# [WORK ORDER]
When you answer, give every record back exactly as written.

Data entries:
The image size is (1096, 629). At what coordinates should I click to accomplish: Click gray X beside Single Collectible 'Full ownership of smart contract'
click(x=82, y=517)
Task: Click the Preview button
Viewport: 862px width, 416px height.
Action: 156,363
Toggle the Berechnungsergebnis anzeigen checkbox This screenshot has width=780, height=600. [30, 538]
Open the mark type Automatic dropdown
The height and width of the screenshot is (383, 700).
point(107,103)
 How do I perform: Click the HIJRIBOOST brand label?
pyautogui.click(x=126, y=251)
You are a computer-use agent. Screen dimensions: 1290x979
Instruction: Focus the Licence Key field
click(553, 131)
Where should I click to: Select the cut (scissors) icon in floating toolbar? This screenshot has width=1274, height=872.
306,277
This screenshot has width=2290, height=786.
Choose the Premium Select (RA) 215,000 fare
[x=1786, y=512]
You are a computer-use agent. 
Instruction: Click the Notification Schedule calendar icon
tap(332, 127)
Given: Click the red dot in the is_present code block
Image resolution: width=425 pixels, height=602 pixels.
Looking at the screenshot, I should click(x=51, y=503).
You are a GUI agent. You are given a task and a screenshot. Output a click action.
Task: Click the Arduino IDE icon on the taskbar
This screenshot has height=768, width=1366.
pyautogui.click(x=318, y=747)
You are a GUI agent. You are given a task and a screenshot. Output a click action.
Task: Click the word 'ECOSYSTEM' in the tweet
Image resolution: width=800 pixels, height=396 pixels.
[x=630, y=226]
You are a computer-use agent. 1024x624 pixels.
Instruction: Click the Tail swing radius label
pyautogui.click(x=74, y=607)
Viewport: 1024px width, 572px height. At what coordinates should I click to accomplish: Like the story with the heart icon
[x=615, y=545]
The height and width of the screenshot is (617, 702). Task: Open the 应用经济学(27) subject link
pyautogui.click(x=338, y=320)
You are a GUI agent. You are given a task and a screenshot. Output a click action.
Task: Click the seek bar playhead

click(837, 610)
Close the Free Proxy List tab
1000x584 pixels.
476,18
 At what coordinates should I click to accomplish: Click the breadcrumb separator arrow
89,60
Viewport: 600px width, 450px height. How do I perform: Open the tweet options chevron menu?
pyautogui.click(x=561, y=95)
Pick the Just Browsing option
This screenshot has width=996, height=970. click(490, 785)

# [SOLUTION FOR THIS EXERCISE]
The image size is (1096, 629). At what coordinates should I click to accomplish: Click gray X beside Single Collectible 'Full ownership of smart contract'
click(x=82, y=517)
Task: Click the Preview button
Viewport: 862px width, 416px height.
Action: 156,363
Toggle the Berechnungsergebnis anzeigen checkbox This screenshot has width=780, height=600. [30, 538]
Open the mark type Automatic dropdown
The height and width of the screenshot is (383, 700).
point(107,103)
 How do I perform: Click the HIJRIBOOST brand label?
pyautogui.click(x=126, y=251)
You are a computer-use agent. Screen dimensions: 1290x979
Instruction: Focus the Licence Key field
click(553, 131)
Where should I click to: Select the cut (scissors) icon in floating toolbar? This screenshot has width=1274, height=872.
306,277
This screenshot has width=2290, height=786.
Choose the Premium Select (RA) 215,000 fare
[x=1786, y=512]
You are a computer-use agent. 
Instruction: Click the Notification Schedule calendar icon
tap(332, 127)
Given: Click the red dot in the is_present code block
Image resolution: width=425 pixels, height=602 pixels.
Looking at the screenshot, I should click(x=51, y=503).
You are a GUI agent. You are given a task and a screenshot. Output a click action.
Task: Click the Arduino IDE icon on the taskbar
This screenshot has height=768, width=1366.
pyautogui.click(x=318, y=747)
You are a GUI agent. You are given a task and a screenshot. Output a click action.
Task: Click the word 'ECOSYSTEM' in the tweet
Image resolution: width=800 pixels, height=396 pixels.
[x=630, y=226]
You are a computer-use agent. 1024x624 pixels.
Instruction: Click the Tail swing radius label
pyautogui.click(x=74, y=607)
Viewport: 1024px width, 572px height. At what coordinates should I click to accomplish: Like the story with the heart icon
[x=615, y=545]
The height and width of the screenshot is (617, 702). Task: Open the 应用经济学(27) subject link
pyautogui.click(x=338, y=320)
You are a GUI agent. You are given a task and a screenshot. Output a click action.
Task: Click the seek bar playhead

click(837, 610)
Close the Free Proxy List tab
1000x584 pixels.
476,18
 At what coordinates should I click to accomplish: Click the breadcrumb separator arrow
89,60
Viewport: 600px width, 450px height. How do I perform: Open the tweet options chevron menu?
pyautogui.click(x=561, y=95)
Pick the Just Browsing option
This screenshot has width=996, height=970. click(490, 785)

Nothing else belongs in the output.